How mortgage aggregators in Australia are transforming the industry
Mortgage aggregators in Australia have revolutionised the mortgage industry by reshaping the dynamics between lenders and brokers. These mortgage aggregators have emerged as powerful intermediaries, providing brokers with significant leverage and bargaining power when dealing with lenders.
As a result, broker channels have become a vital component of the overall strategies employed by banks to acquire new loans, despite their potential reservations.
Based on the MFAA’s market share data, mortgage brokers wrote 77% of all new home loans in Australia in 2025.
Source: MFAA
Banks once relied heavily on branch networks to generate new lending. That changed as mortgage aggregators expanded and the broker channel grew.
As brokers took on a larger share of new lending, banks had to treat the broker channel as a core source of growth. Many have shifted from viewing brokers as a secondary channel to actively partnering with aggregators and building stronger broker relationships to win more business – especially as more people look into broking as a career path and ask questions like how much a mortgage broker can earn.
In response, banks have increased their investment in broker support, including broker-specific teams, clearer policies and faster, more streamlined processing for broker-submitted applications.
Rather than treating brokers as a competitor, many banks now treat the broker channel as a key distribution pathway – brokers manage the relationship, while banks focus on delivering the loan product efficiently.

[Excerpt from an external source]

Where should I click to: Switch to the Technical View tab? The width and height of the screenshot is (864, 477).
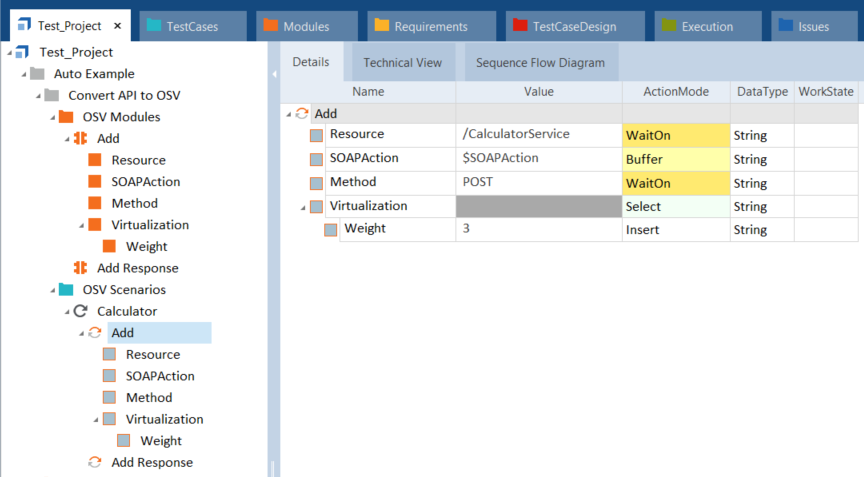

How lender volume requirements and credit representation can impact your brokerage
Some lenders set volume targets and other prerequisites that effectively make aggregator membership a requirement. For example, CBA requires brokers to be members of the MFAA or FBAA, NAB requires brokers to be part of an aggregator and Bankwest may request evidence of substantial industry experience. These requirements sit alongside standard accreditation checks such as a Cert IV in Finance and Mortgage Broking, proof of identity (passport or visa and photo ID) and a police check.
In practice, these hurdles make it difficult for most brokers to maintain direct lender accreditations unless they are writing substantial volume. Each lender relationship comes with its own ongoing compliance, reporting and performance expectations, and lenders are generally more willing to invest time in brokers or firms that can demonstrate consistent deal flow and strong quality metrics.

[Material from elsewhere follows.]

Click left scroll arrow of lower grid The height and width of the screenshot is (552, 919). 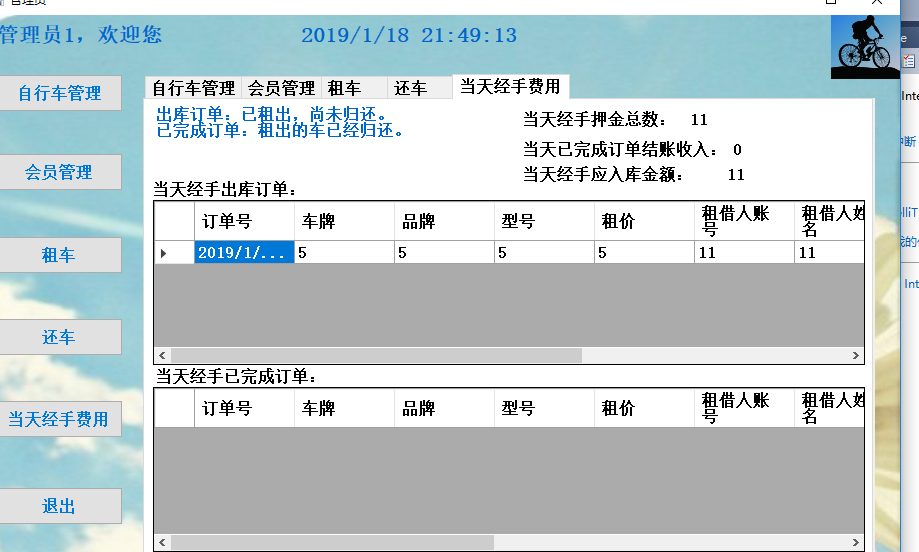tap(162, 542)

For many brokers, the admin burden and the risk of falling short on lender-specific targets outweigh the benefits of going direct, which is why aggregator membership becomes the more realistic pathway.
Brokers may also choose to operate as a credit representative under an aggregator that holds an Australian Credit Licence (ACL). This can reduce the cost and complexity of holding an ACL themselves and provides structured compliance support. Given the penalties and reputational impact of non-compliance, joining an established aggregator can be a practical way to manage risk while still accessing a broad lender panel.